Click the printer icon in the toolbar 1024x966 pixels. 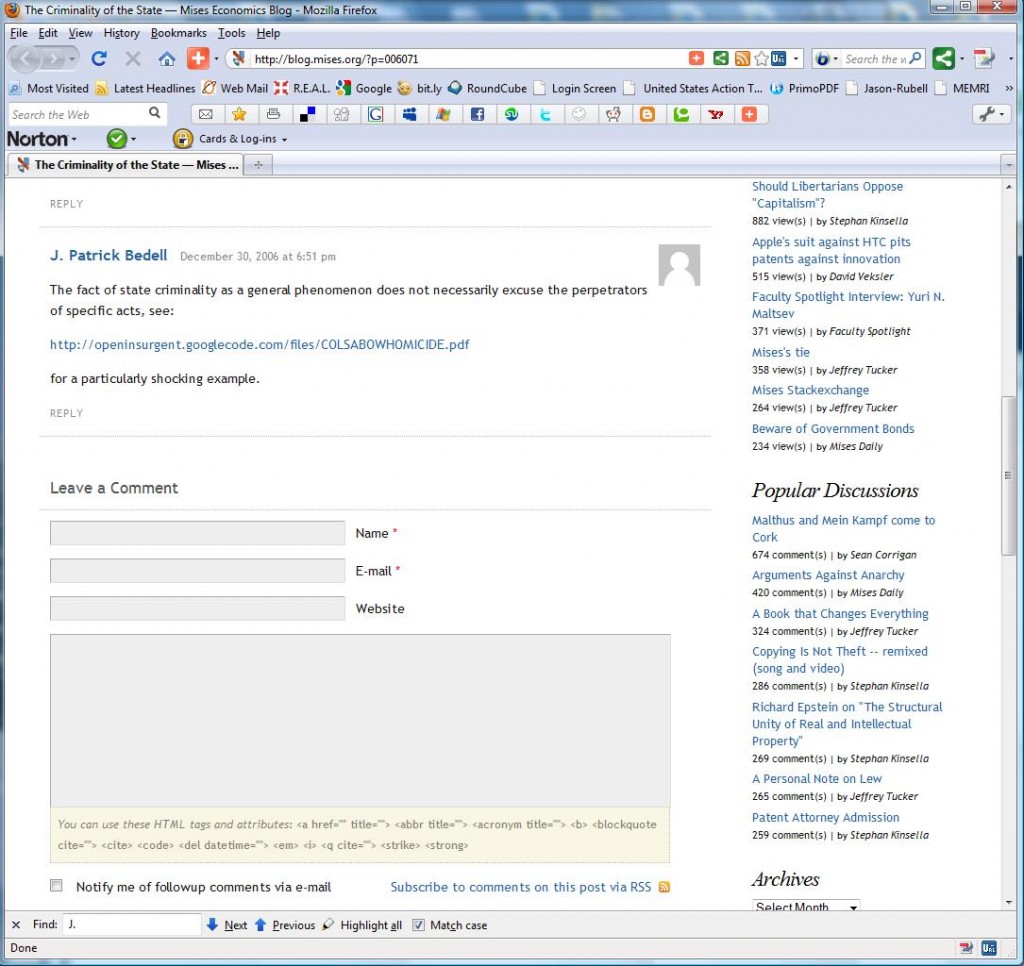[273, 114]
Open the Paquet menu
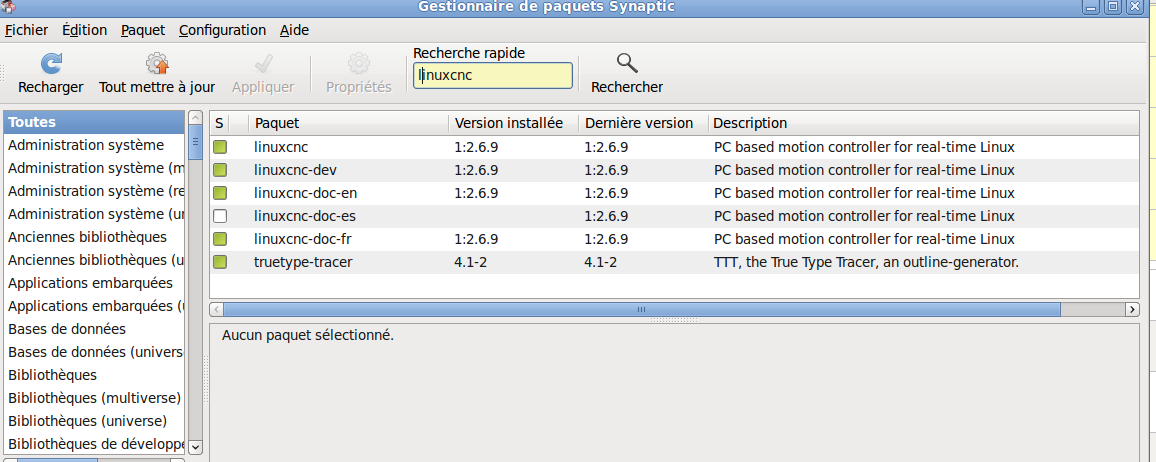 click(143, 30)
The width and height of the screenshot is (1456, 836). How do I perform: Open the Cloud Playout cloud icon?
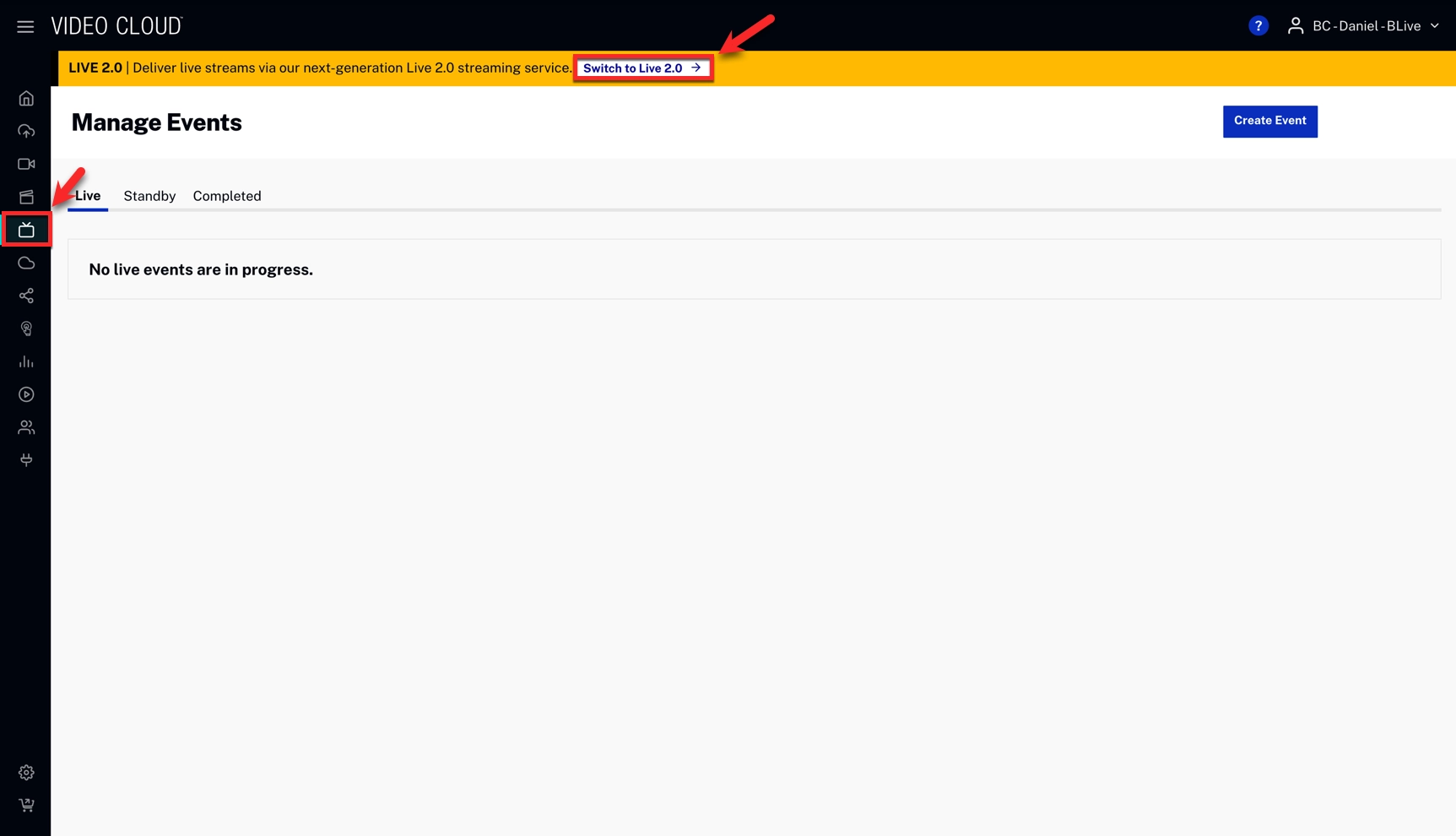tap(26, 263)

**WHAT YOU SHOULD DO**
Your answer must be the lines from the one containing "The width and" through the last line of the records, printed exactly with no pictures; please include both ends.

**REPLY**
The width and height of the screenshot is (1456, 836). How do I perform: Open the Cloud Playout cloud icon?
tap(26, 263)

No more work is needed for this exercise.